Zhukov made it by a vote of 63-29, with two abstentions. The 29 votes against was the most received by the nine candidates, a possible sign of Russia's contentious relations with the West.
Among the other new members are former Olympic high jump champion Stefan Holm of Sweden and Kenyan running great Paul Tergat.
The elections took place before the IOC election of a new president to succeed Jacques Rogge. The new members were being sworn in later Tuesday and were not eligible to vote.
DeFrantz, a former IOC vice president, was running for election later to the policy-making executive board. The U.S. has been without a member on the board since Easton lost his seat in February 2006.
Without a voice at the top IOC table and holding few top jobs in international sports, the U.S. had lost considerable clout over the years in the Olympic movement underlined by New York's defeat in the race for the 2012 Olympics and Chicago's first-round elimination in the vote for the 2016 Games.
Under Probst and CEO Scott Blackmun, the USOC has made significant strides in mending fences with the IOC and establishing an international presence. Last year, the USOC and IOC resolved a long-standing dispute over Olympic revenues that had kept the American body alienated from the rest of the world.
Probst's election comes as the USOC weighs a possible bid for the 2024 Summer Games. The U.S. hasn't hosted a Summer Games since 1996 in Atlanta or the Winter Games since 2002 in Salt Lake City.
Probst and Zhukov were elected to the IOC based on their positions as national Olympic committee presidents. Six others made it as "individual" members and Holm as an athlete.
With Tuesday's elections, the IOC now has 112 members.
The U.S. and Russia now each have four members. Britain also has four, while Switzerland has the most with five.

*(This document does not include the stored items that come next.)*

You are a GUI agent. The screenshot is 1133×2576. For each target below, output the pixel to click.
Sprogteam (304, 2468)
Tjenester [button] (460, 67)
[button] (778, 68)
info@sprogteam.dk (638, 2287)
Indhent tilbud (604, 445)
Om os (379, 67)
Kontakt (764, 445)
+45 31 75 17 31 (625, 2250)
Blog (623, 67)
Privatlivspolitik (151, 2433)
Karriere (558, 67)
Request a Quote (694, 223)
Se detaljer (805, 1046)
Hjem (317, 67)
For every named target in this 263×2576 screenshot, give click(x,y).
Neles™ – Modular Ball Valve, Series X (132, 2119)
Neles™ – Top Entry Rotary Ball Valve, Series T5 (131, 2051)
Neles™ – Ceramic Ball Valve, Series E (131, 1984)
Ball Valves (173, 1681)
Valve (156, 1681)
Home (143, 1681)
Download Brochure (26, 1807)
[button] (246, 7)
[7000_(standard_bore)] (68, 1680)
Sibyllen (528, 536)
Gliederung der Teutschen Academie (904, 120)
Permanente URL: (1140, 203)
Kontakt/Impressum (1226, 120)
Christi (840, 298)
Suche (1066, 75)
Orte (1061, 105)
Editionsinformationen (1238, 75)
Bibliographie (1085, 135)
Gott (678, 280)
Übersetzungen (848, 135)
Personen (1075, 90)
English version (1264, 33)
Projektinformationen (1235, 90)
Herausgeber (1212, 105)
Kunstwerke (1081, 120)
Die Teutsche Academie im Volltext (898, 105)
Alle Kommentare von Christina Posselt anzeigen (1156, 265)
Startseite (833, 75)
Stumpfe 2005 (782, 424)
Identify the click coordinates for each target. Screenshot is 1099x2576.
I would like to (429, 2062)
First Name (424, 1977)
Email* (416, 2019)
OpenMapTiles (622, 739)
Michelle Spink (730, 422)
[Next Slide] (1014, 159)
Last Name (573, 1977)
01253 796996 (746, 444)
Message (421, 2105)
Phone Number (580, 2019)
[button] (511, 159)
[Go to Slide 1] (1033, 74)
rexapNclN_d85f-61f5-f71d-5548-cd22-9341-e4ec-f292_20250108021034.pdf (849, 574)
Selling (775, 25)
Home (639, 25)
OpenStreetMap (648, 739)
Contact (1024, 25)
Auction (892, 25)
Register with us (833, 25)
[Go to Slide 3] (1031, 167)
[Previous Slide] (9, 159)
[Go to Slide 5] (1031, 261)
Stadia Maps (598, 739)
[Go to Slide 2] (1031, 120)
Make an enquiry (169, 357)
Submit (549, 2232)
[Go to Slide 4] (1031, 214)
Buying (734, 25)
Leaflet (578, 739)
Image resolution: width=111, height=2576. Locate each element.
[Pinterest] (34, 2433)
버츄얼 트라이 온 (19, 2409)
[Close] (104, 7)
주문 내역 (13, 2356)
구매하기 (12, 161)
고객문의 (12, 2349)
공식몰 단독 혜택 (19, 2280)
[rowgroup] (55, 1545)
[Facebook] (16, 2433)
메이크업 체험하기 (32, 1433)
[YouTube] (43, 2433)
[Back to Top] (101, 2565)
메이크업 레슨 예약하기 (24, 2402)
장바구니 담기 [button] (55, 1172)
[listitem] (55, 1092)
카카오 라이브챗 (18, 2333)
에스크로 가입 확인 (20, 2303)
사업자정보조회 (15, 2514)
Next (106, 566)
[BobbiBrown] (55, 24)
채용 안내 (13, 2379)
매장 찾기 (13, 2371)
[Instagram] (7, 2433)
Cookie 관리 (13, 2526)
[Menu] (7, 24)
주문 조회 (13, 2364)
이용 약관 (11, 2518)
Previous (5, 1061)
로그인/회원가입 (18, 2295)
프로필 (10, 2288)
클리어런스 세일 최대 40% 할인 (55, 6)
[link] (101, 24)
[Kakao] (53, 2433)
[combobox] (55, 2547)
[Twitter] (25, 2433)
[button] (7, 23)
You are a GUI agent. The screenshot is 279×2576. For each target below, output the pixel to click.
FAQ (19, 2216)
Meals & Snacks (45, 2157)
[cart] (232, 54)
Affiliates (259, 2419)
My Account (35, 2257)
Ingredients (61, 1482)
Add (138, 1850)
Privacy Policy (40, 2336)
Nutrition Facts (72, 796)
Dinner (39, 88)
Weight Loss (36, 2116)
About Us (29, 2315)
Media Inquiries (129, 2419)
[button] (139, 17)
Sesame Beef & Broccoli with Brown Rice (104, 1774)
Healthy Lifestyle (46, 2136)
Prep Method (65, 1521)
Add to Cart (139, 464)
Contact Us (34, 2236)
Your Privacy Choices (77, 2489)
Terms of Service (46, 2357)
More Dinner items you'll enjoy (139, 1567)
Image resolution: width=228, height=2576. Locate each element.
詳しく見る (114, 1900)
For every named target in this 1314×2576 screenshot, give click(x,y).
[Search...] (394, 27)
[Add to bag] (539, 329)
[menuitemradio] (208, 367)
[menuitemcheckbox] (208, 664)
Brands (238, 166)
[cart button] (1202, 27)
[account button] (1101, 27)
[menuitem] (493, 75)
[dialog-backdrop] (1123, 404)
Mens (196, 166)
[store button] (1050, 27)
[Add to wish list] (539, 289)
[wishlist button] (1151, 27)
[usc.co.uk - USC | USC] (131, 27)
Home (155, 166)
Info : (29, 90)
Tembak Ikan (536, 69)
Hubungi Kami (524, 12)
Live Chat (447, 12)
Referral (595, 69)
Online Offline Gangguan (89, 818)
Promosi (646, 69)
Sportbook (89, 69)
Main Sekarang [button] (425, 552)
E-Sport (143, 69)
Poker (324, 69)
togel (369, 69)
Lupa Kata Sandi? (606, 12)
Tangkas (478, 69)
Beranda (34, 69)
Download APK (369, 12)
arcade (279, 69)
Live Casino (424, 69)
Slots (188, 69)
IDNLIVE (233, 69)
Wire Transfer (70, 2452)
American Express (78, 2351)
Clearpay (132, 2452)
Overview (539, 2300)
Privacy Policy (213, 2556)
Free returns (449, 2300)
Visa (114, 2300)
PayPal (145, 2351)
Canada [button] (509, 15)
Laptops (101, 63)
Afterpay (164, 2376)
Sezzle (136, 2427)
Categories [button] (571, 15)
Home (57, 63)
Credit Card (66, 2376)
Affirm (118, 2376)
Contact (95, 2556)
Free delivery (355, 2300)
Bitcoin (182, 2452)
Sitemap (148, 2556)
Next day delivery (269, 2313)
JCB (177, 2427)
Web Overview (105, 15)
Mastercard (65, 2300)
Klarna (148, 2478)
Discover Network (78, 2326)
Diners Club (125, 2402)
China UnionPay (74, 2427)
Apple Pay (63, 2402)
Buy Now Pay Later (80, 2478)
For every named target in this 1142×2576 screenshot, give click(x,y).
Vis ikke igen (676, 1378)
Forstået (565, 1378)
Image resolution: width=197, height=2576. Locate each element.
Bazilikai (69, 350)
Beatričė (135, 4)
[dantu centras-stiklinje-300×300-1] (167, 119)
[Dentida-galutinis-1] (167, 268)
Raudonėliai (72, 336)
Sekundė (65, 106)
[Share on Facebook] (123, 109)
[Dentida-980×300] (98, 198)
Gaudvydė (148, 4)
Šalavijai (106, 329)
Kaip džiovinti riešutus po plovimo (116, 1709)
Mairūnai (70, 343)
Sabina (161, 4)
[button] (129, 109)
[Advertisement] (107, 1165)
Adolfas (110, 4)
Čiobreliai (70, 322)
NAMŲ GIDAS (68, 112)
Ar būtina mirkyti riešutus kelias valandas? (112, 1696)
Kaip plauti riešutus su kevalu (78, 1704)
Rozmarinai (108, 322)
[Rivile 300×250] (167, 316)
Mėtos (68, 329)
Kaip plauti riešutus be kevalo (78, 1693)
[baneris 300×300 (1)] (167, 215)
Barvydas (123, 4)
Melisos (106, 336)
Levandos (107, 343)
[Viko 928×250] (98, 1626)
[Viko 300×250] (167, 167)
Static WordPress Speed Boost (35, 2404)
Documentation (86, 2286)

Holm, who won the high jump at the 2004 Athens Games, was elected by a count of 81-10. Tergat, a five-time world cross-country champion who won the silver medal in the 10,000 meters at the 2000 Sydney Olympics, had the biggest voting support of all the candidates 86-9.
Also elected Tuesday: KLM executive Camiel Eurlings of the Netherlands, Mikaela Maria Antonia Cojuangco-Jaworski of the Philippines, Bernard Rajzman of Brazil, Octavian Morariu of Romania and Dagmawit Girmay Berhane of Ethiopia.
Eurlings replaces King Willem-Alexander of the Netherlands, who resigned his IOC position after acceding to the Dutch throne in April.